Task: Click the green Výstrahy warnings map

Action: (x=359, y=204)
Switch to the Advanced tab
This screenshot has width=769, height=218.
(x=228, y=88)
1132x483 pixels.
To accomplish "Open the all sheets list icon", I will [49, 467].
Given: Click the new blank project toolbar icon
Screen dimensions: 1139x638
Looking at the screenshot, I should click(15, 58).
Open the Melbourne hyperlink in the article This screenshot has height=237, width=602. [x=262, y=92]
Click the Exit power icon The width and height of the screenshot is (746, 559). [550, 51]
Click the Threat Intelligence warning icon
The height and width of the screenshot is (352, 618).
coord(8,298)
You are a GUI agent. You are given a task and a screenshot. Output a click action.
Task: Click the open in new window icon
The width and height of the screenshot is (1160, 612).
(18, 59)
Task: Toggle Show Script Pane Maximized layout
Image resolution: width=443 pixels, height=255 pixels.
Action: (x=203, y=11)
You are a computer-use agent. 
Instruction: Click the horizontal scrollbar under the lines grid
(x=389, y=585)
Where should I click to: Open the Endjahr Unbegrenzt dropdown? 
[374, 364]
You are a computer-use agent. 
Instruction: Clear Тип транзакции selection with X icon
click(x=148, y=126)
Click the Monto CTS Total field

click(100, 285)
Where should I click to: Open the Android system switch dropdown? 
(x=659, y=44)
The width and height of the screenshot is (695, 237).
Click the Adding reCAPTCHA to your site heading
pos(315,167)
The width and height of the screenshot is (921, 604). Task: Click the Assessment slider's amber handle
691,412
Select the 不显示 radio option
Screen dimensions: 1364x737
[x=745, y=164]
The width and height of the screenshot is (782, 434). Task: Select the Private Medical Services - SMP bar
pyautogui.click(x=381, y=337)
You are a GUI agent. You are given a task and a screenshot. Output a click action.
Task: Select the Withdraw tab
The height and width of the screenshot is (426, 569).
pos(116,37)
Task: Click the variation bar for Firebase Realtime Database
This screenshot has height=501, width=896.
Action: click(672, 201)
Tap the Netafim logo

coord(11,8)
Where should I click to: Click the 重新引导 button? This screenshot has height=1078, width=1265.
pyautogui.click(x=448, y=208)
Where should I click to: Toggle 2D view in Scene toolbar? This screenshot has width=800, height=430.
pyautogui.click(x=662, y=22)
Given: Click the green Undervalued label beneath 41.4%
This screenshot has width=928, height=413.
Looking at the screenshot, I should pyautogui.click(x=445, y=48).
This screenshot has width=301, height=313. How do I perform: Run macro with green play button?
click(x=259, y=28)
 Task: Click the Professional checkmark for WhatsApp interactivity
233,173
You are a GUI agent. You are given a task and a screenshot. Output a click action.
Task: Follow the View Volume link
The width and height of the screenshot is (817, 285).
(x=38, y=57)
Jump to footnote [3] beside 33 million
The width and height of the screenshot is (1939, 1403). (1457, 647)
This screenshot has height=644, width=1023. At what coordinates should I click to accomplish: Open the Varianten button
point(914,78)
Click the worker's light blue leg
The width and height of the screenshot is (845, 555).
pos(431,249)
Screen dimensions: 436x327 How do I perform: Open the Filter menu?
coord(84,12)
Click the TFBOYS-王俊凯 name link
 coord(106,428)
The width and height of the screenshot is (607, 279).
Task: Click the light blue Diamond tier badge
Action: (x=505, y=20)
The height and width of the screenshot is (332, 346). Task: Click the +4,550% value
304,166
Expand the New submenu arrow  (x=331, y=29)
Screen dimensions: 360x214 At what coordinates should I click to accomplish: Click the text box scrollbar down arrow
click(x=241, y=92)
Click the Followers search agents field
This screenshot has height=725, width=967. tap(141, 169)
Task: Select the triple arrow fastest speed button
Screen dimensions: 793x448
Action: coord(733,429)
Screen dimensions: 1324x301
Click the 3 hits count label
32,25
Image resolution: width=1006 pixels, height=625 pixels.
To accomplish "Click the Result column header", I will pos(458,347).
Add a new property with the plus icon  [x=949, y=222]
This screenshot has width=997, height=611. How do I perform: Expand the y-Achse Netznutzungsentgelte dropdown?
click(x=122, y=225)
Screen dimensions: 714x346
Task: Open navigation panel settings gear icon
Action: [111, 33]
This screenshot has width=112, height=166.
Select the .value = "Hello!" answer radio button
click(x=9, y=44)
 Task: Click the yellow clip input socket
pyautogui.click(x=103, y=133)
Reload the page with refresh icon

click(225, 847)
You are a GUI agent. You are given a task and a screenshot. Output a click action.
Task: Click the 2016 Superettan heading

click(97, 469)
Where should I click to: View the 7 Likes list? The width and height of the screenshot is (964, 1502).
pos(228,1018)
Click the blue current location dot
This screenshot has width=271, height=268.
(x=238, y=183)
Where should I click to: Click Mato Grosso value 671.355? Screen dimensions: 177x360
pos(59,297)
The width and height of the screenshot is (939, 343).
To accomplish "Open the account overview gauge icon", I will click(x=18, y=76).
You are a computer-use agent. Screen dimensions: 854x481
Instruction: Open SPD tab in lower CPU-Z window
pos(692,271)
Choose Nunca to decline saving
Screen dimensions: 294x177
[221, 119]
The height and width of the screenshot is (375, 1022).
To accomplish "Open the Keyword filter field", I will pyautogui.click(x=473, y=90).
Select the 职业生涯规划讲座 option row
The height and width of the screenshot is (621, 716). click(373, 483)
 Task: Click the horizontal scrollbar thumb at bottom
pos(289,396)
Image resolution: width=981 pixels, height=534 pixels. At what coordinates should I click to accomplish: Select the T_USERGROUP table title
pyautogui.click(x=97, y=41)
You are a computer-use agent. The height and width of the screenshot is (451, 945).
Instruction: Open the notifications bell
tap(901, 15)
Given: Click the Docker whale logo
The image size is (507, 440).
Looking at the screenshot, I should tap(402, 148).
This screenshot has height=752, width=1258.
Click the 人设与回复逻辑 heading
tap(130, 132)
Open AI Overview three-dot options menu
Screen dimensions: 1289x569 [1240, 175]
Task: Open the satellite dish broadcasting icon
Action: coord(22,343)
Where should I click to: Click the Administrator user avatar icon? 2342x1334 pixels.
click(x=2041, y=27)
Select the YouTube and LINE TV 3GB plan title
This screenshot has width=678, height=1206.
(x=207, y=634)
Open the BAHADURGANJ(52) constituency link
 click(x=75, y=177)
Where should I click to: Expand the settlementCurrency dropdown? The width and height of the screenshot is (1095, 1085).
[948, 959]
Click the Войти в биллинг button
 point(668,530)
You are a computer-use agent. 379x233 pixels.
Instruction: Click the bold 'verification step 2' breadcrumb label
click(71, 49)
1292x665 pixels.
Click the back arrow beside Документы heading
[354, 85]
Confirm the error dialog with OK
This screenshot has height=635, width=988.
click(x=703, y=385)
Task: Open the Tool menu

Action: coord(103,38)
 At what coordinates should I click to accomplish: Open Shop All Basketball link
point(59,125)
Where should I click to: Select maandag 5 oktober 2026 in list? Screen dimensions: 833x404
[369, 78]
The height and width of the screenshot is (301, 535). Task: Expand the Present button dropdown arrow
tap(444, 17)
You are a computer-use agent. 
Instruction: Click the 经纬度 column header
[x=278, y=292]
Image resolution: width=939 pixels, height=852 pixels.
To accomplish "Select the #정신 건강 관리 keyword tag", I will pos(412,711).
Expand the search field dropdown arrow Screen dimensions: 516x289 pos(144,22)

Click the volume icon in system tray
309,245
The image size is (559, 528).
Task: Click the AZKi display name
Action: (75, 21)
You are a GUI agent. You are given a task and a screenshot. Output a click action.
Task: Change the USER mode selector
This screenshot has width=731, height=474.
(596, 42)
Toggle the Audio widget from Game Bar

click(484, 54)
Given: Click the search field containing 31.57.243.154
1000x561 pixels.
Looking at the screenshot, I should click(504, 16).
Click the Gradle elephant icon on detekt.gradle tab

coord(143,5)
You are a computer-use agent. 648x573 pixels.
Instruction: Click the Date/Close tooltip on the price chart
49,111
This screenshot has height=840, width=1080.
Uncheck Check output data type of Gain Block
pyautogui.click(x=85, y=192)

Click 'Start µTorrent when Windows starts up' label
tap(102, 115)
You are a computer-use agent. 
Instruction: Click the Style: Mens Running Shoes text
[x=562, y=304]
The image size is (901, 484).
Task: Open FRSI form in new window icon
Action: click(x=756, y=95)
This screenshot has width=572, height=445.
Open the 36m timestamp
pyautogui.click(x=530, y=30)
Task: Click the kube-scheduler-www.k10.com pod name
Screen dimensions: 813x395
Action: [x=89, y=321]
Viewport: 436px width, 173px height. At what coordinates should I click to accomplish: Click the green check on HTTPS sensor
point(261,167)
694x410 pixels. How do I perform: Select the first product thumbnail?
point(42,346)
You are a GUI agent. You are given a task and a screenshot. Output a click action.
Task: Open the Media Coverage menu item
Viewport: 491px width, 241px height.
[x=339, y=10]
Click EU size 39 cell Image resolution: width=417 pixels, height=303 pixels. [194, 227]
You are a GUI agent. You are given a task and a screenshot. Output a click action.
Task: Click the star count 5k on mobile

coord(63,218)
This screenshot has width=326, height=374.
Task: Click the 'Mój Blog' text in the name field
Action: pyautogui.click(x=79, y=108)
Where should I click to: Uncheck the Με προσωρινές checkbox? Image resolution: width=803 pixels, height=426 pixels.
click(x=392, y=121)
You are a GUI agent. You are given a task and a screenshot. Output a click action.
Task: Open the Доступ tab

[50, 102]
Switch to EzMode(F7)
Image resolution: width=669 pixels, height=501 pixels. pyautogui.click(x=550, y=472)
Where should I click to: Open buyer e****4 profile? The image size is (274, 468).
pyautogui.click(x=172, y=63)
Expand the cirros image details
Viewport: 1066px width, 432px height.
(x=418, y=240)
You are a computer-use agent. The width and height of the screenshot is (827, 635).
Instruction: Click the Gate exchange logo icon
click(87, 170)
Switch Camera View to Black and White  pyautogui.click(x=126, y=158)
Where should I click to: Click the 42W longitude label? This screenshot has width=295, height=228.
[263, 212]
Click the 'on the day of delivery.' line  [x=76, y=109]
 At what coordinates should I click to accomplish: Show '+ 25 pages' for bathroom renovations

■ Task to carry out
Beginning with the line containing "Screen dimensions: 436x327" in the material above, copy every line exactly until you have copied the line containing "You are a computer-use agent. Screen".

■ Task output
Screen dimensions: 436x327 How do I perform: Open the Filter menu?
coord(84,12)
Click the TFBOYS-王俊凯 name link
 coord(106,428)
The width and height of the screenshot is (607, 279).
Task: Click the light blue Diamond tier badge
Action: (x=505, y=20)
The height and width of the screenshot is (332, 346). Task: Click the +4,550% value
304,166
Expand the New submenu arrow  (x=331, y=29)
Screen dimensions: 360x214 At what coordinates should I click to accomplish: Click the text box scrollbar down arrow
click(x=241, y=92)
Click the Followers search agents field
This screenshot has height=725, width=967. tap(141, 169)
Task: Select the triple arrow fastest speed button
Screen dimensions: 793x448
Action: coord(733,429)
Screen dimensions: 1324x301
Click the 3 hits count label
32,25
Image resolution: width=1006 pixels, height=625 pixels.
To accomplish "Click the Result column header", I will pos(458,347).
Add a new property with the plus icon  [x=949, y=222]
This screenshot has width=997, height=611. How do I perform: Expand the y-Achse Netznutzungsentgelte dropdown?
click(x=122, y=225)
Screen dimensions: 714x346
Task: Open navigation panel settings gear icon
Action: [111, 33]
This screenshot has width=112, height=166.
Select the .value = "Hello!" answer radio button
click(x=9, y=44)
 Task: Click the yellow clip input socket
pyautogui.click(x=103, y=133)
Reload the page with refresh icon

click(225, 847)
You are a GUI agent. You are given a task and a screenshot. Output a click action.
Task: Click the 2016 Superettan heading

click(97, 469)
Where should I click to: View the 7 Likes list? The width and height of the screenshot is (964, 1502).
pos(228,1018)
Click the blue current location dot
This screenshot has width=271, height=268.
(x=238, y=183)
Where should I click to: Click Mato Grosso value 671.355? Screen dimensions: 177x360
pos(59,297)
The width and height of the screenshot is (939, 343).
To accomplish "Open the account overview gauge icon", I will click(x=18, y=76).
You are a computer-use agent. Screen dimensions: 854x481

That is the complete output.